GRAVECOVEN - Coughing Blood
GRAVECOVEN - Coughing Blood
Godz Ov War Productions
Style : Black Metal
Origine : Etats-Unis
Sortie : 2018
Site Web : www.facebook.com/GraveCoven
01. Summoning Vengeance / 02. Furious Fires / 03. Spiritual Violence / 04. The Ecstasy Of Hatred
Jusqu'ici disponibles en digital sur deux sorties distinctes, Coughing Blood et Coughing Blood 2, depuis 2015, les Américains nous proposent ces mêmes titres sur la version physique de ce premier EP nommé Coughing Blood. Après ROTTING KINGDOM, Godz Ov War Productions confirme donc son œil placé sur la scène américaine qui fourmille de groupes dont les racines sont à chercher du côté du vieux continent.
Le duo emmené par Phillip Gallagher, qui s'occupe de tous les instruments, et James Rauh du chant, verse dans un Black Metal aux influences Doom certaines. Toutefois, si une accointance avec DEINONYCHUS pourrait être trouvée le temps du break de "Summoning Vengeance", elle s'arrête assez rapidement, le chant de James peut parfois évoquer un NIGHTBRINGER pour rester aux Etats-Unis ("Furious Fires", "The Ecstasy Of Hatred" et son rythme bien rentre dedans) alors que musicalement, le duo s'amuse avec les codes des deux genres prédominant, notamment sur un étonnant "Spiritual Violence" qui prend une tournure mélodique en plein milieu d'une avalanche de blasts et de growls caverneux, l'esprit est sombre mais très puissant. On reconnait là l'école américaine du Black Metal où la puissance répond à la crasse européenne et on voit surgir des affiliations à DRASTUS, vous voyez le tableau, on est loin de l'univers d'un BARATHRUM !

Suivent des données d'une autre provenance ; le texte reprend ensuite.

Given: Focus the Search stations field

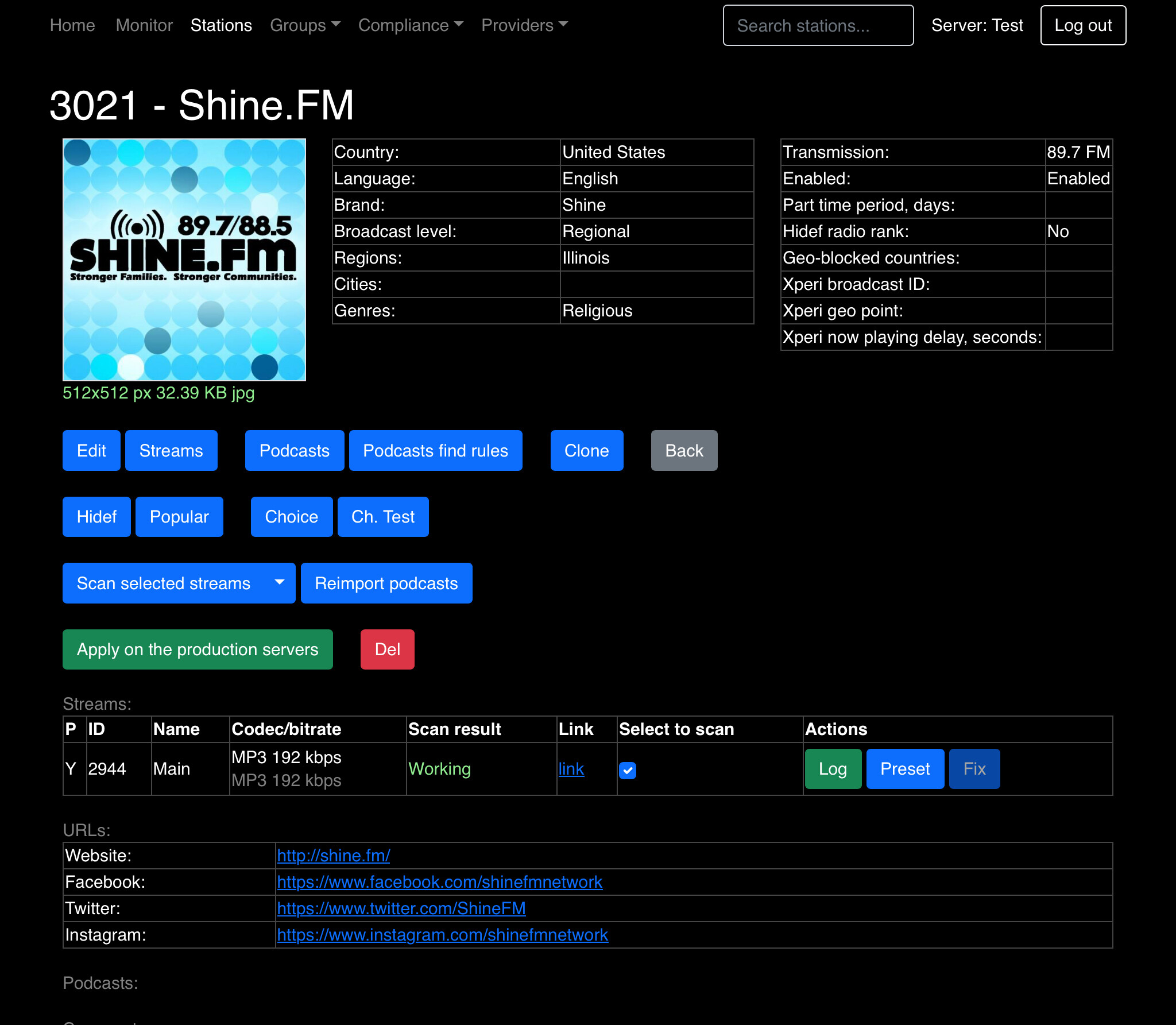Looking at the screenshot, I should pyautogui.click(x=818, y=25).
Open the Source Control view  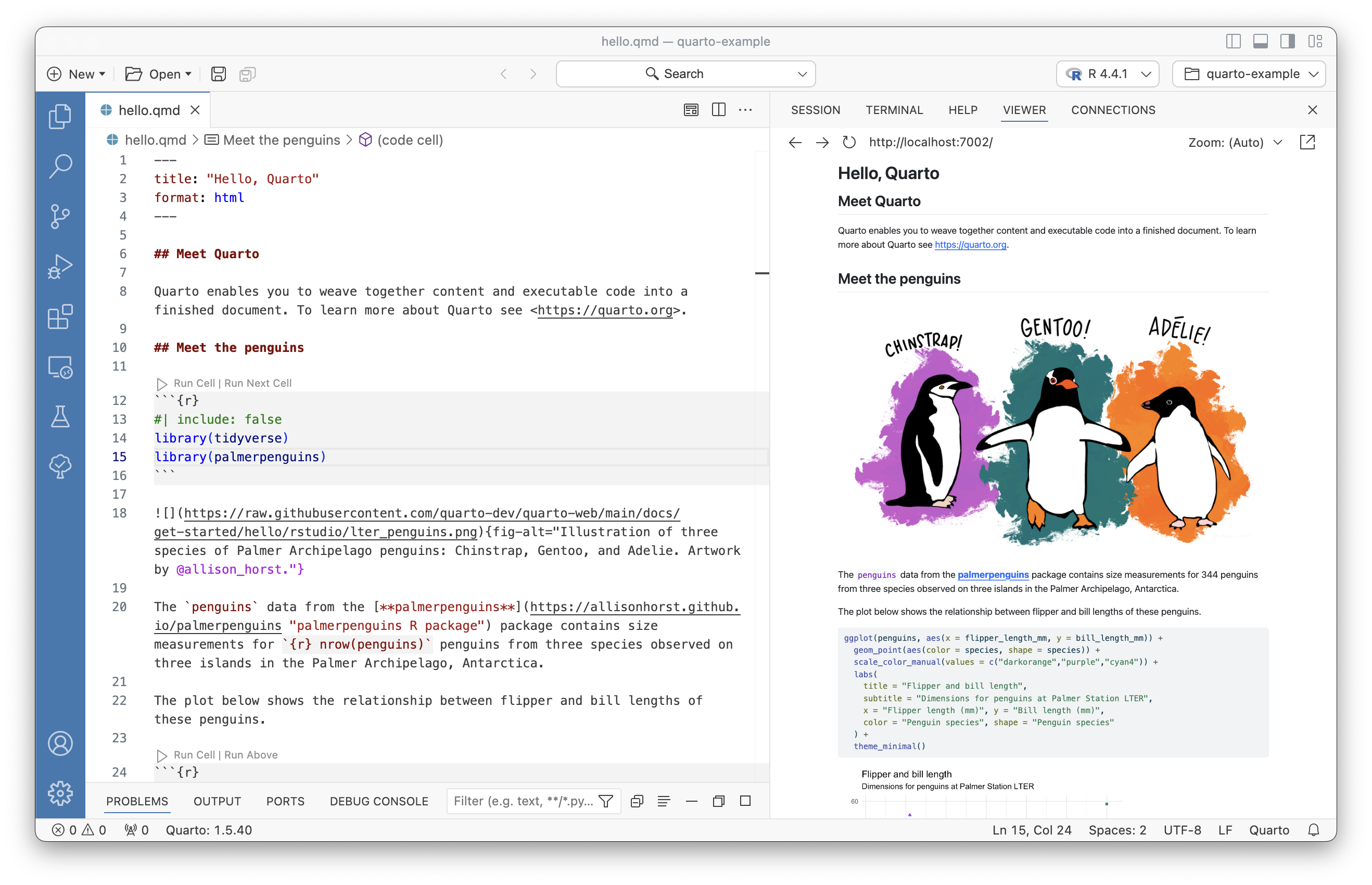click(60, 217)
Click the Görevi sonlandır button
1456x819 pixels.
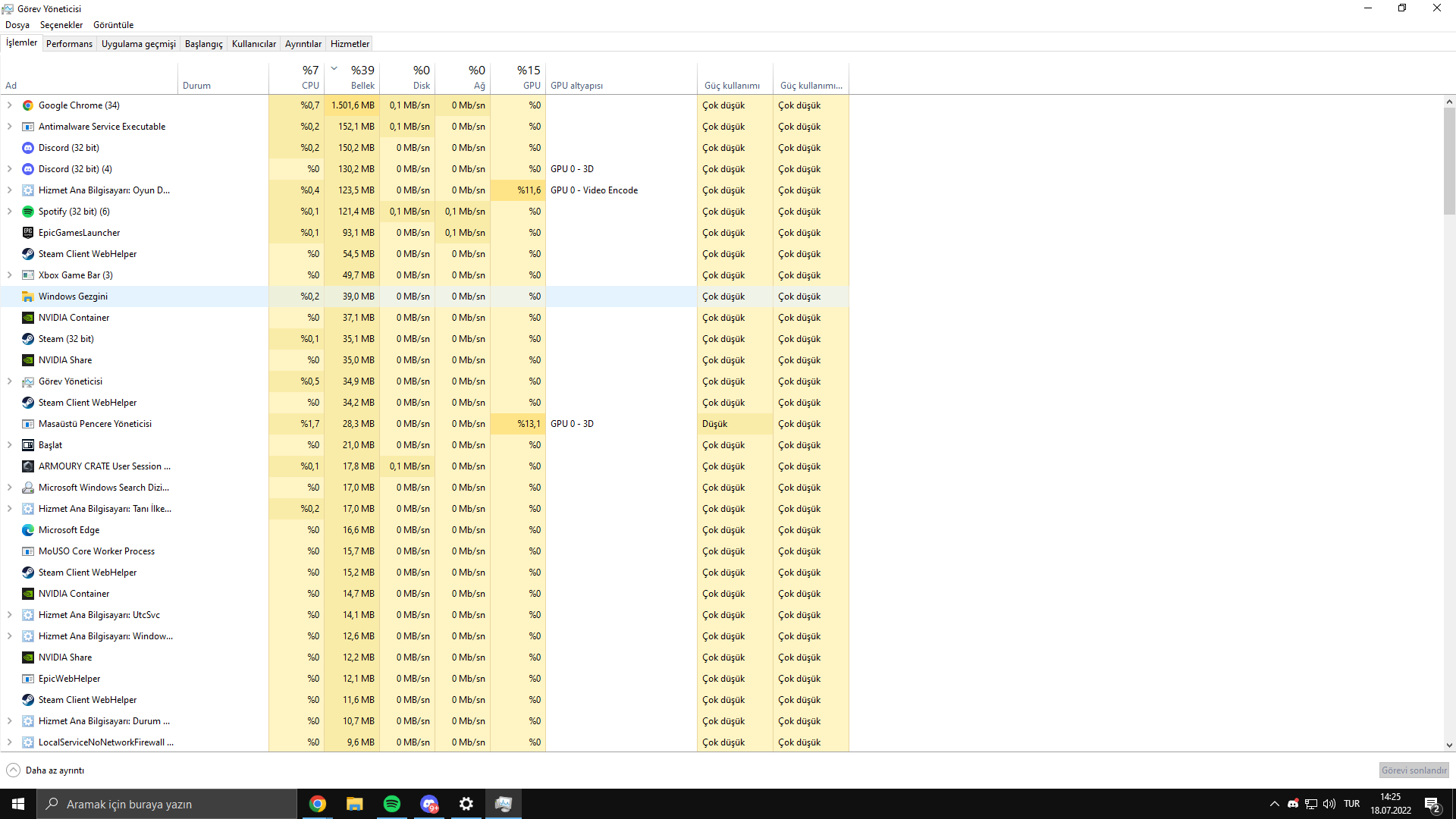coord(1414,770)
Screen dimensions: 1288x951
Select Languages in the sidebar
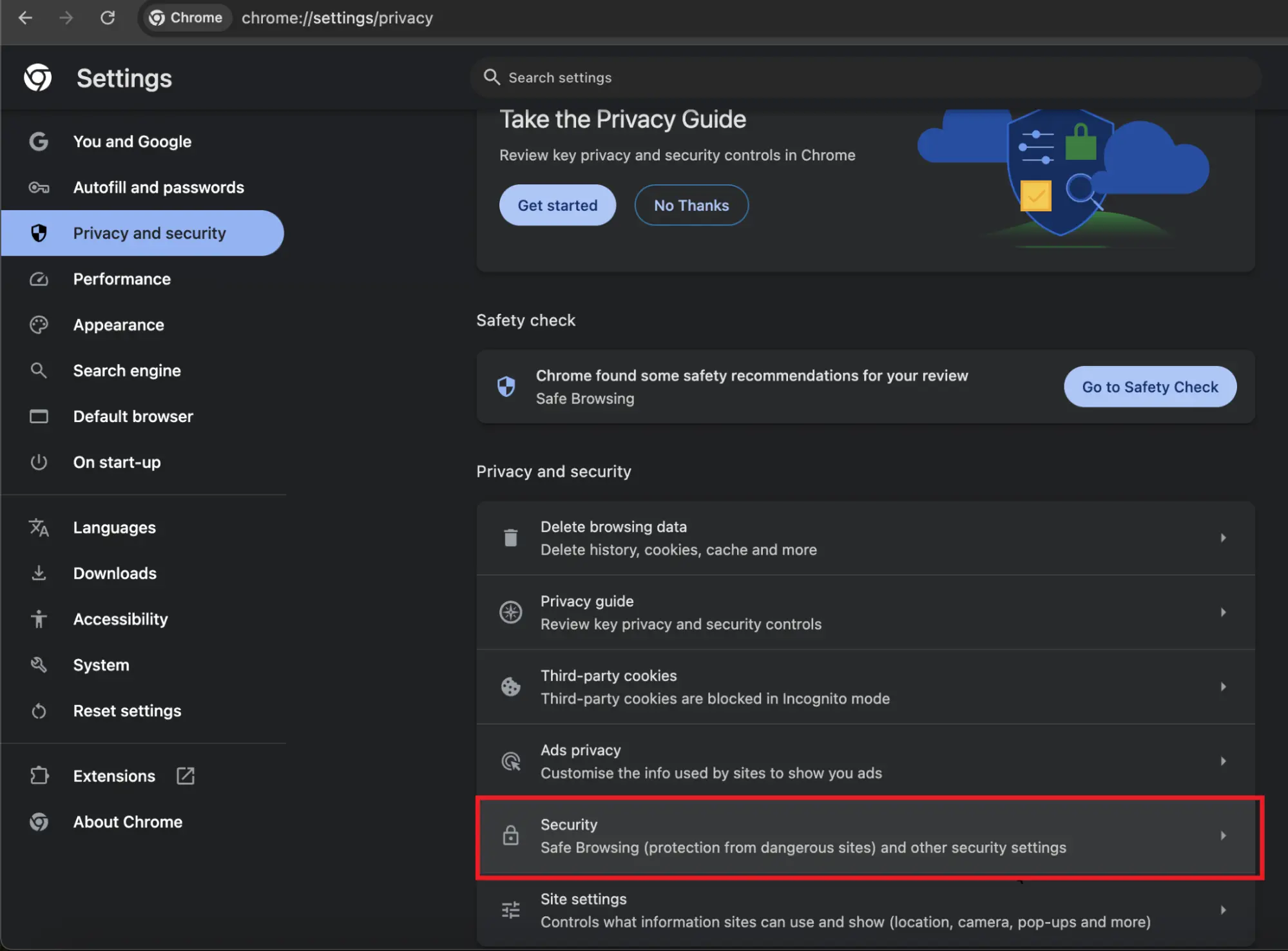(114, 527)
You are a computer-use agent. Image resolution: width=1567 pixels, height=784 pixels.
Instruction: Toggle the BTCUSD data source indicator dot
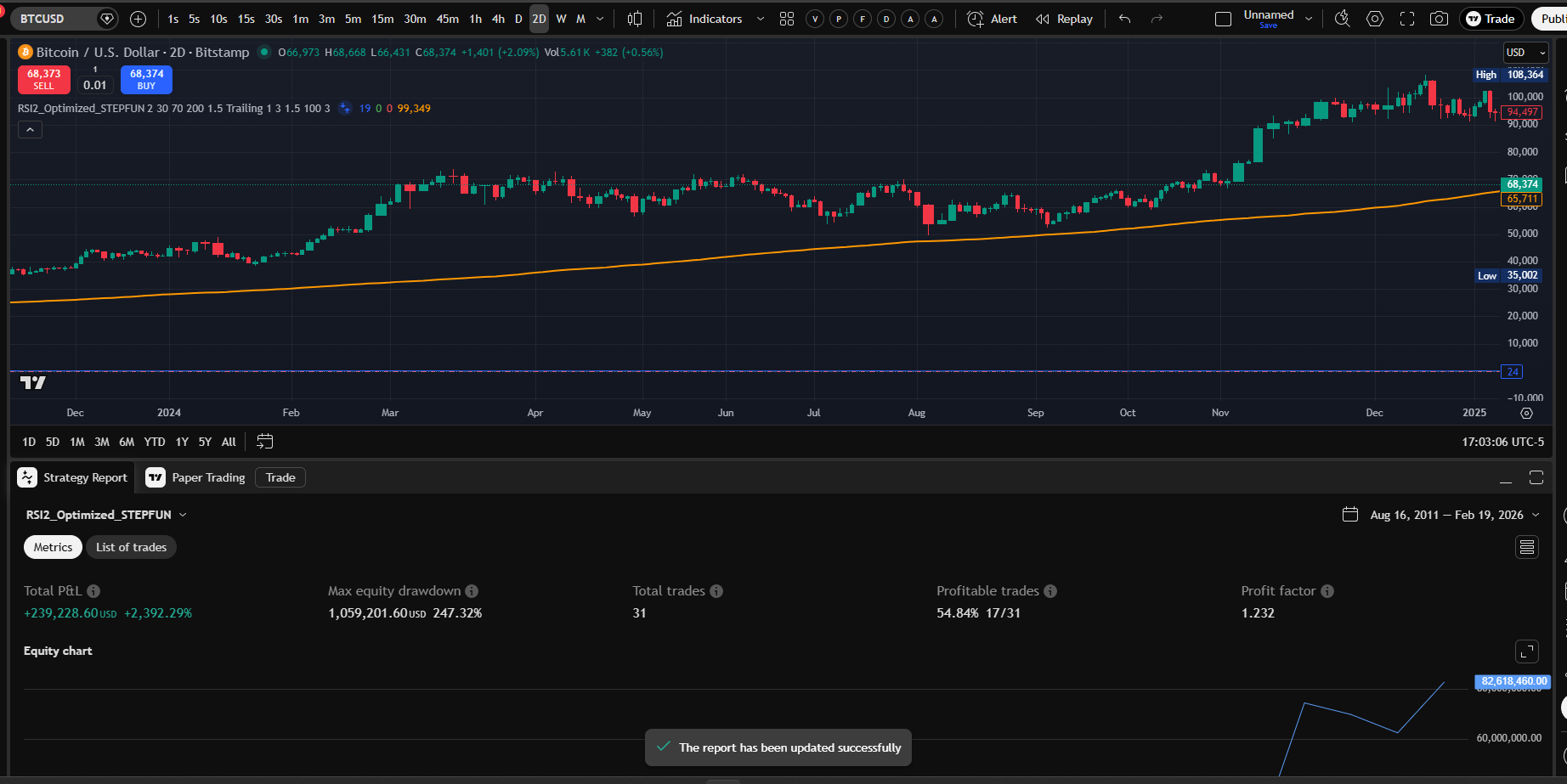[x=263, y=52]
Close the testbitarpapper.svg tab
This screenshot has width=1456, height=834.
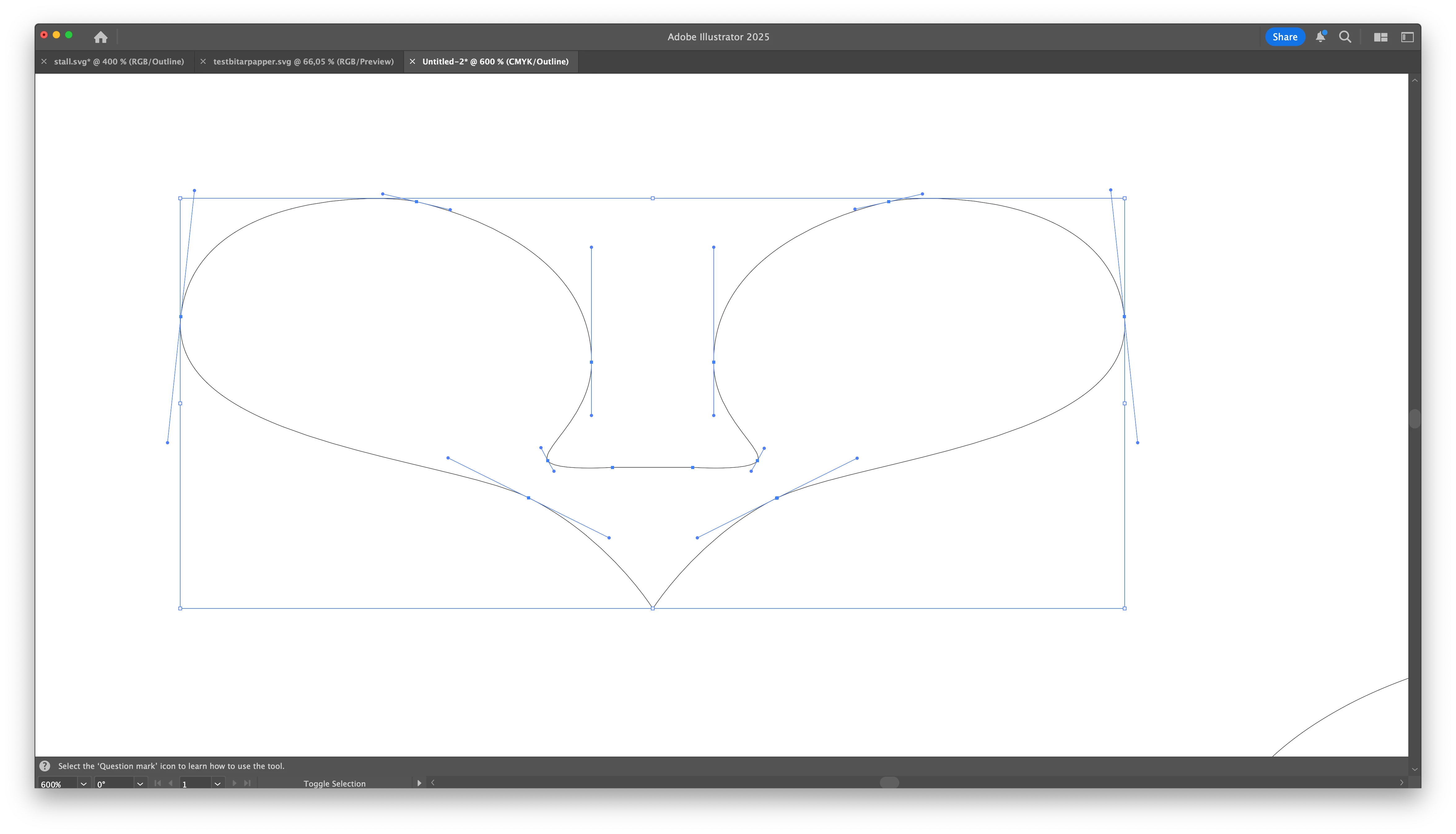203,61
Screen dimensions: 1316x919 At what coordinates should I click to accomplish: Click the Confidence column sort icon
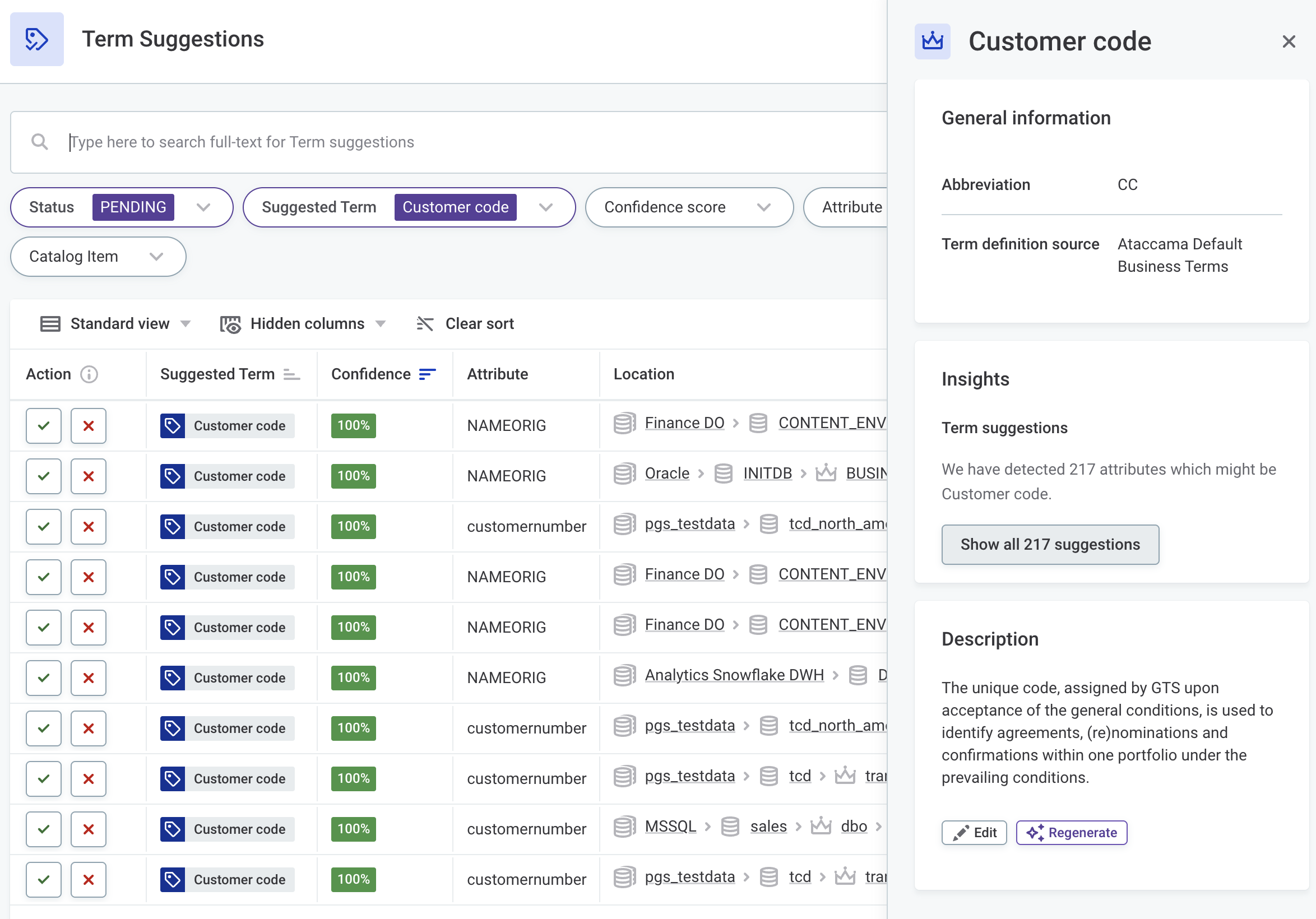click(x=427, y=374)
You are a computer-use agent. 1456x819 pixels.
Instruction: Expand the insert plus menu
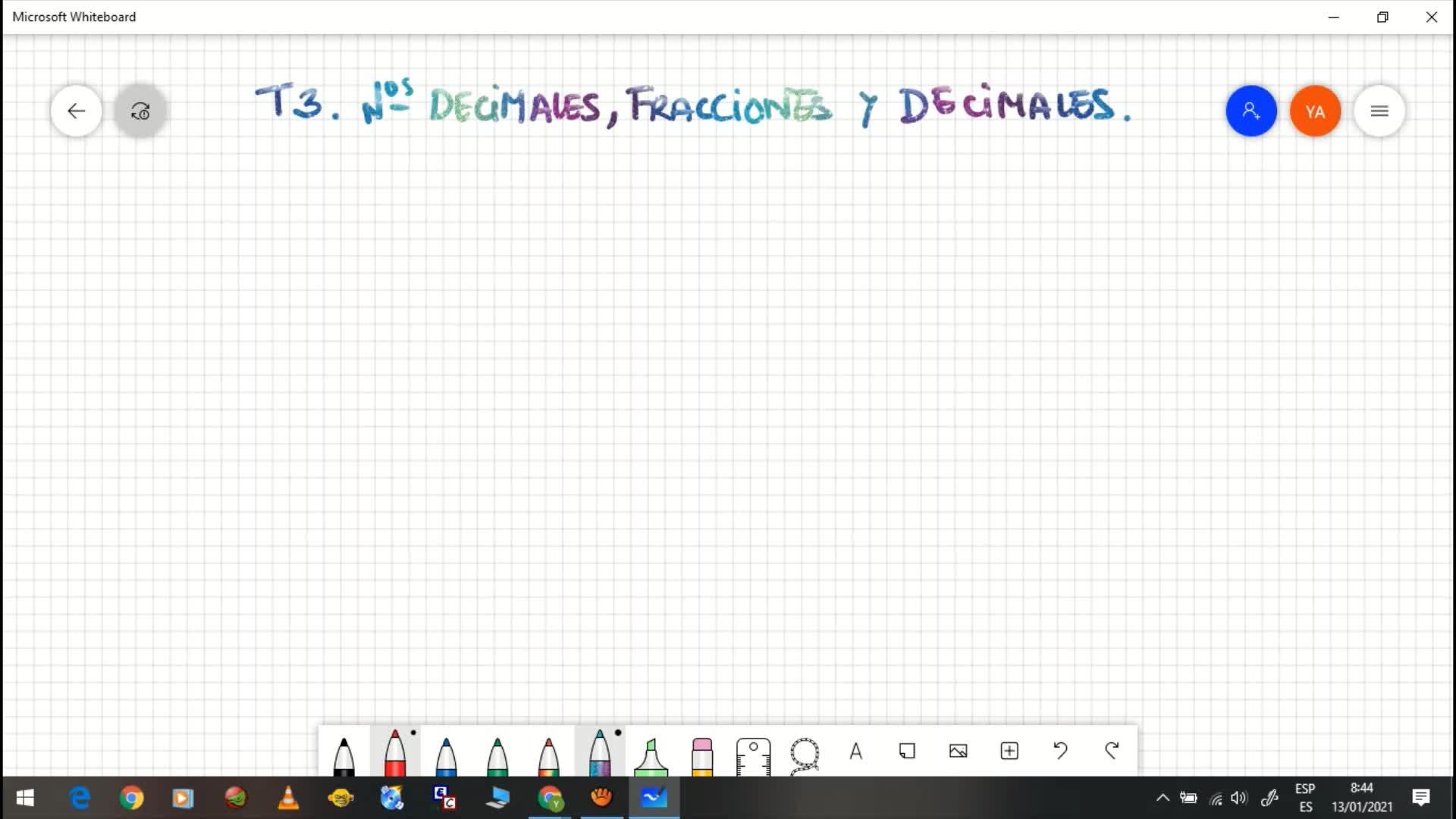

La production étant des plus solide, notamment avec une force de percussion sur la caisse claire parfaitement audible, une guitare incisive qui assure la jonction entre le Black Metal et une lourdeur obtenue par le jeu des deux pistes de guitare, une plus précise que l'autre pour jouer sur toutes les dimensions, un choix judicieux qui confère aux quatre titres un caractère suintant tout en conservant la puissance originale. GRAVECOVEN ne va donc rien révolutionner là mais ce n'était pas le sujet, ces quatre titres présentés sur support CD permettent surtout au groupe de s'implanter un peu partout, tout en redonnant une nouvelle jeunesse à ces titres vraiment costauds. Une très belle entrée en matière.